> Records shown
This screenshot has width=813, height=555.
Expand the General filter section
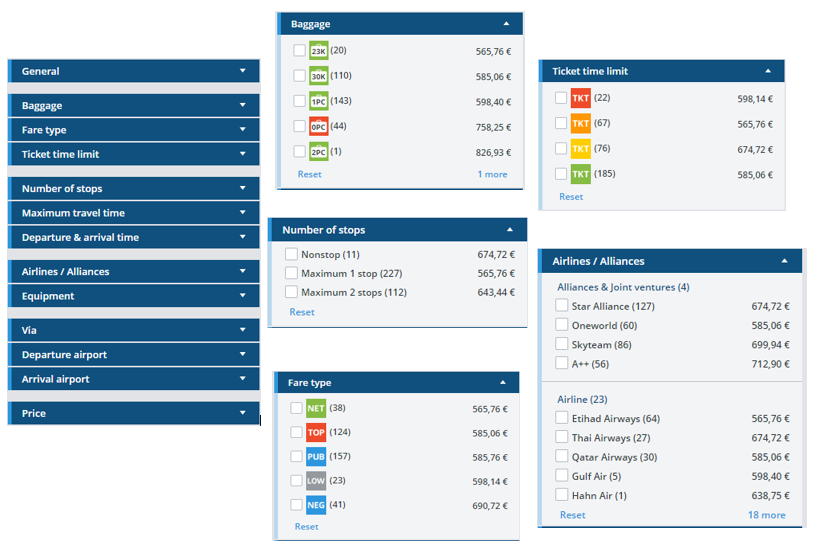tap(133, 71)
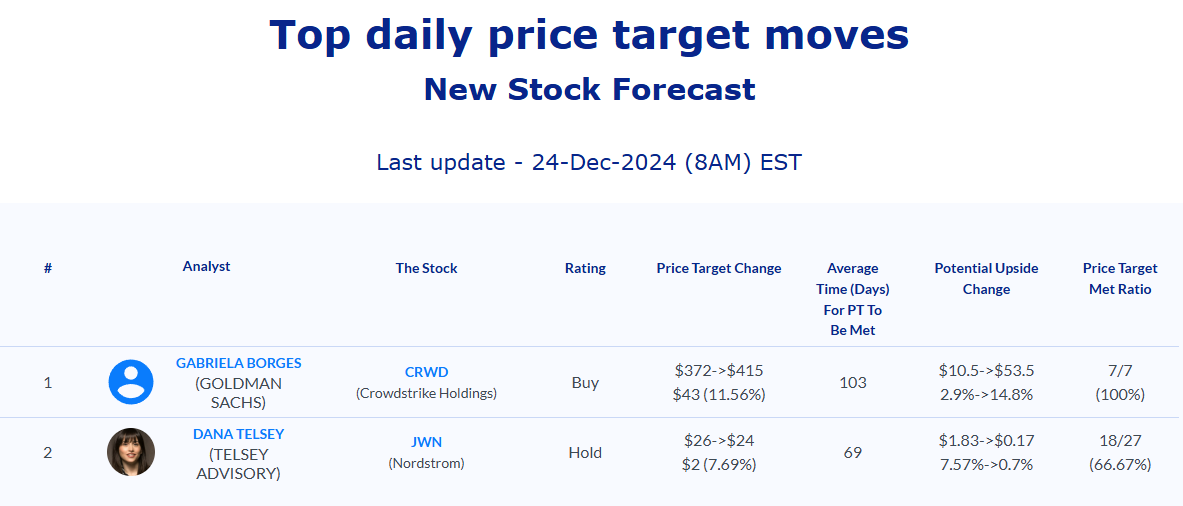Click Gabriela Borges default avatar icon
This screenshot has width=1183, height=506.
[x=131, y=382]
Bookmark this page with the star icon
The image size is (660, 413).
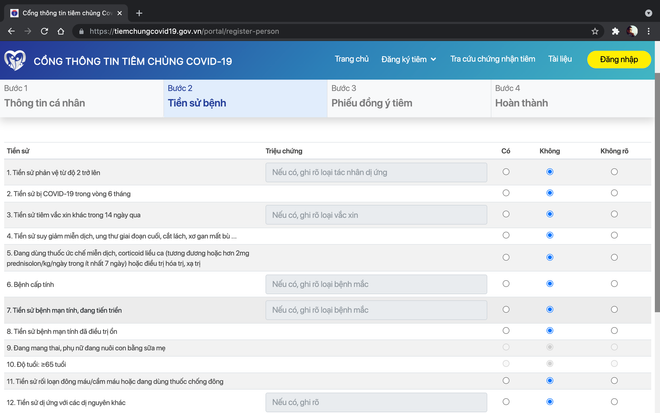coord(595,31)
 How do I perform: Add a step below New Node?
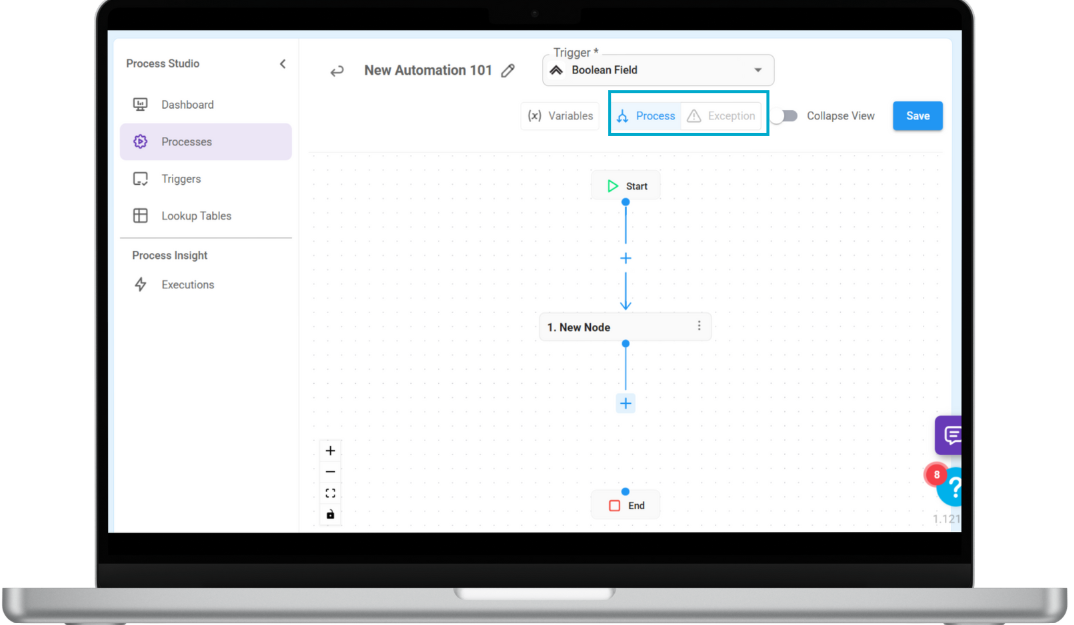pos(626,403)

...

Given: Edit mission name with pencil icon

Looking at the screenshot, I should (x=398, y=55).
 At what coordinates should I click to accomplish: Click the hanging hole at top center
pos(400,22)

> Problem to work on
Would you write out exactly the lines above, starting at the line containing "This screenshot has width=813, height=555." and stopping after the line containing "Bookmark this page with the star icon"? Omit the pictures.

> Your solution
This screenshot has width=813, height=555.
Expand the General filter section
tap(133, 71)
Click Gabriela Borges default avatar icon
This screenshot has width=1183, height=506.
[x=131, y=382]
Bookmark this page with the star icon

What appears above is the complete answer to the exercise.